:: Document passage

- Conference: Southeastern Conference
- Record: 1–9 (0–6 SEC)
- Head coach: William Alexander (15th season);
- Offensive scheme: Double wing
- Captain: Jack Phillips
- Home stadium: Grant Field

= 1934 Georgia Tech Yellow Jackets football team =

American college football season

The 1934 Georgia Tech Yellow Jackets football team was an American football team that represented Georgia Tech as a member of the Southeastern Conference (SEC) during the 1934 college football season. In their 15th year under head coach William Alexander, the Yellow Jackets compiled an overall record of 1–9, with a conference record of 0–6, and finished 13th in the SEC.

::::
:: Data section

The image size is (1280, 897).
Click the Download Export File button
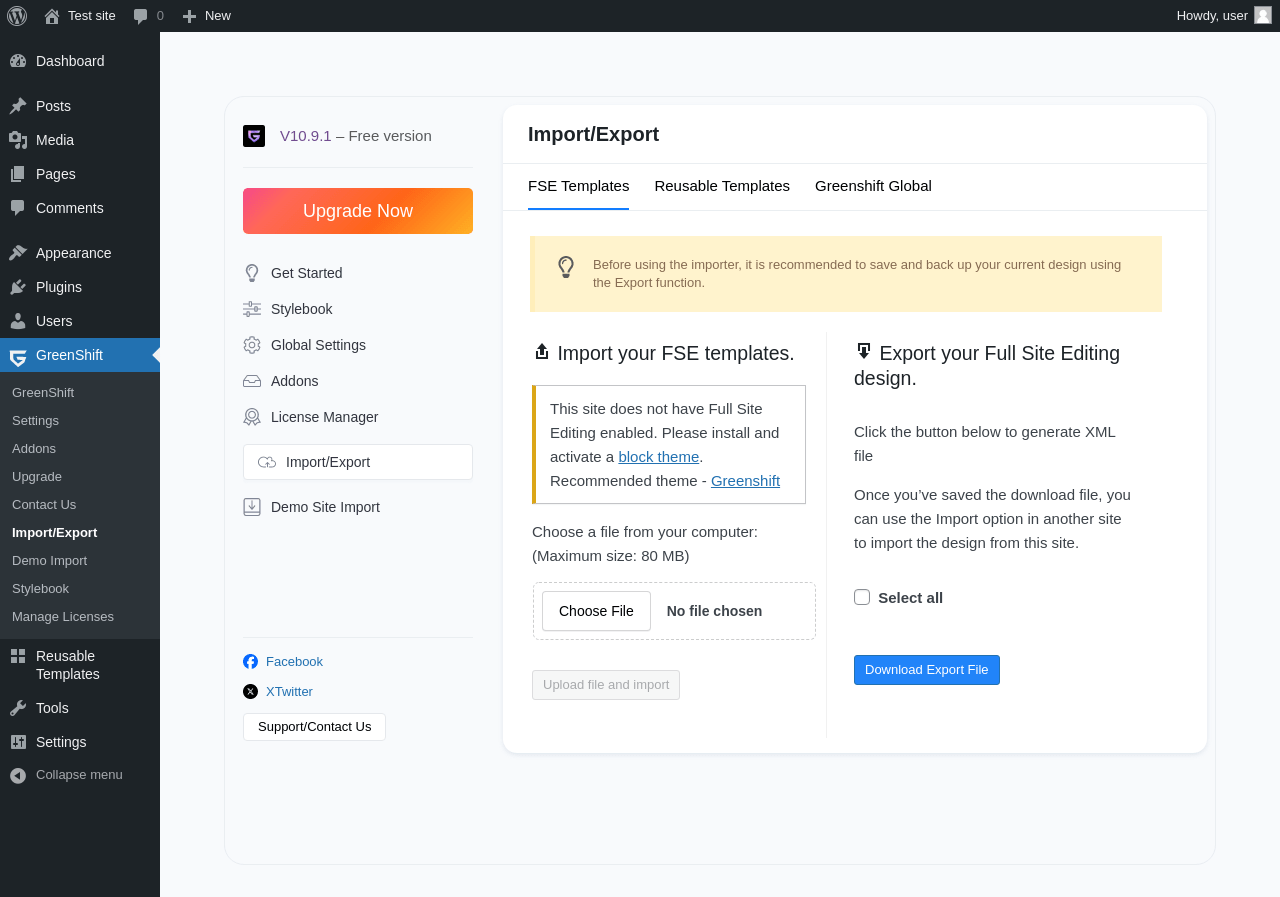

::::

* [Aim of the task] Quote the 1934 Georgia Tech football team text in full, word for word.

* [Solution]
- Conference: Southeastern Conference
- Record: 1–9 (0–6 SEC)
- Head coach: William Alexander (15th season);
- Offensive scheme: Double wing
- Captain: Jack Phillips
- Home stadium: Grant Field

= 1934 Georgia Tech Yellow Jackets football team =

American college football season

The 1934 Georgia Tech Yellow Jackets football team was an American football team that represented Georgia Tech as a member of the Southeastern Conference (SEC) during the 1934 college football season. In their 15th year under head coach William Alexander, the Yellow Jackets compiled an overall record of 1–9, with a conference record of 0–6, and finished 13th in the SEC.